--- Source passage Enclosed Below ---

In previous work, we characterized the antibacterial activity of epinecidin-1 and its variants [18,19,20]. In the current study, we investigated whether combining these peptides with non-peptide antibiotics could enhance antimicrobial efficacy and achieve complete inhibition of bacterial growth. Beyond assessing antimicrobial potency, we also explored the underlying mechanisms of action and evaluated the wound-healing properties of the peptides.

2. Materials and Methods

2.1. Peptides

Antimicrobial peptides (AMPs) epinecidin-1 (epi-1) and its variants namely var-1 and var-2 (purity ≥ 95%) were using 9-fluorenylmethoxycarbonyl (Fmoc) solid-phase peptide synthesizer by GenicBio Limited, Shanghai, China. AMPs sequences as reported in (ref) with their corresponding lysine replaced sites are shown in Table 1.

2.2. Peptide Characterization by Reverse Phase-High Performance Liquid Chromatography and Structural Assessment

The peptides were passed through Eclipse Plus C18 (Agilent Technologies, Santa Clara, CA, USA) reverse phase column (4.6 mm × 150 mm, pore size 5 µm) and eluted by a linear gradient of 0%–100% (v/v) acetonitrile in water containing 0.1% (v/v) Trifluoroacetic acid at a flow rate of 1.0 mL min−1, by monitoring the absorption at 280 and 214 nm UV detectors.
For structural assessment, hydrophobic moment, electrostatic surface and Ramachandran plot; secondary structure parameters were performed. Hydrophobic moment: a measure of amphiphilicity which aids to partition in the membrane was calculated using Eisenberg consensus scale available in HELIQUEST server [21]. For plotting electrostatic surface map and Ramachandran map, structural coordinates were required. Hence the structural coordinates were obtained from i-TASSER (Iterative Implementation of the Threading ASSEmbly Refinement) [22]. From the structural coordinates, electrostatic surface maps were generated using PyMOL (Molecular Graphics System, Version 2.5.2 Schrödinger, LLC (New York, NY, USA). The Ramachandran map secondary structure details (phi/psi) plots for the peptides were calculated using RAMPAGE tool [23,24] and VADAR[25].

--- End of Enclosed Source passage ---

#### Task requirements
a - Please quote the peptide methods passage from "The peptides were passed" to "nm UV detectors.".
b - List every software tool or server that the peptide methods passage names for the structural assessment of the peptides.

--- Supplied material Enclosed Below ---

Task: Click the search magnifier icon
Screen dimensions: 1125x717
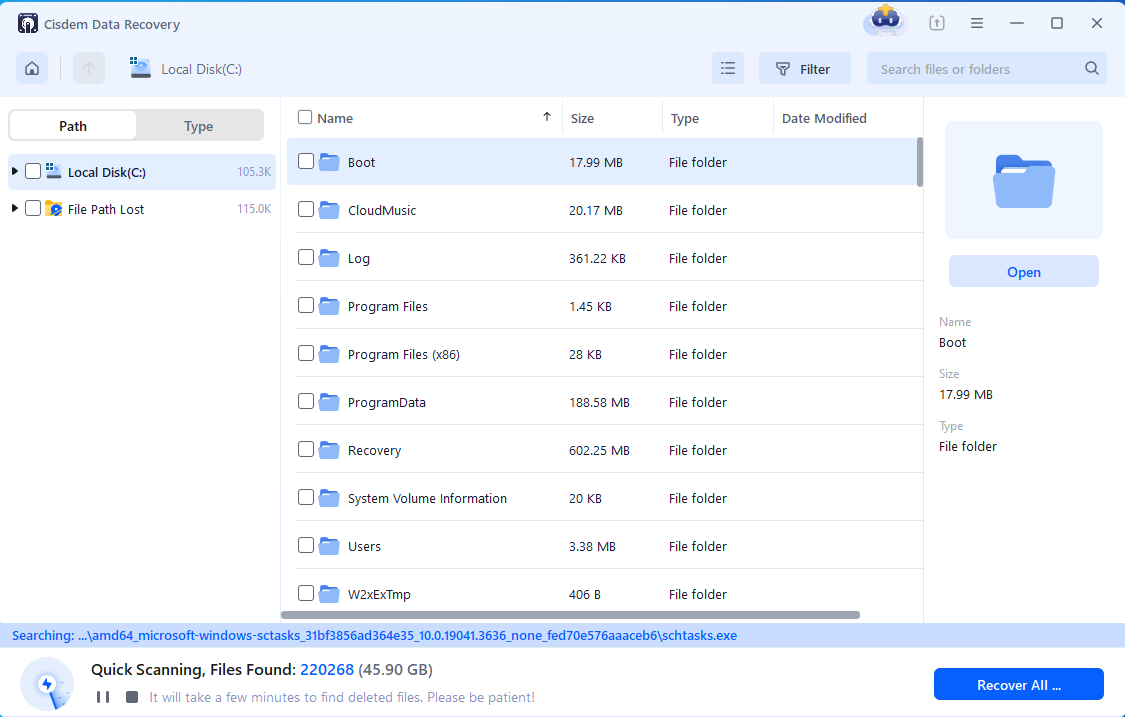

--- End of Enclosed Supplied material ---

#### Solution list
a -
The peptides were passed through Eclipse Plus C18 (Agilent Technologies, Santa Clara, CA, USA) reverse phase column (4.6 mm × 150 mm, pore size 5 µm) and eluted by a linear gradient of 0%–100% (v/v) acetonitrile in water containing 0.1% (v/v) Trifluoroacetic acid at a flow rate of 1.0 mL min−1, by monitoring the absorption at 280 and 214 nm UV detectors.

b - HELIQUEST, i-TASSER, PyMOL, RAMPAGE, VADAR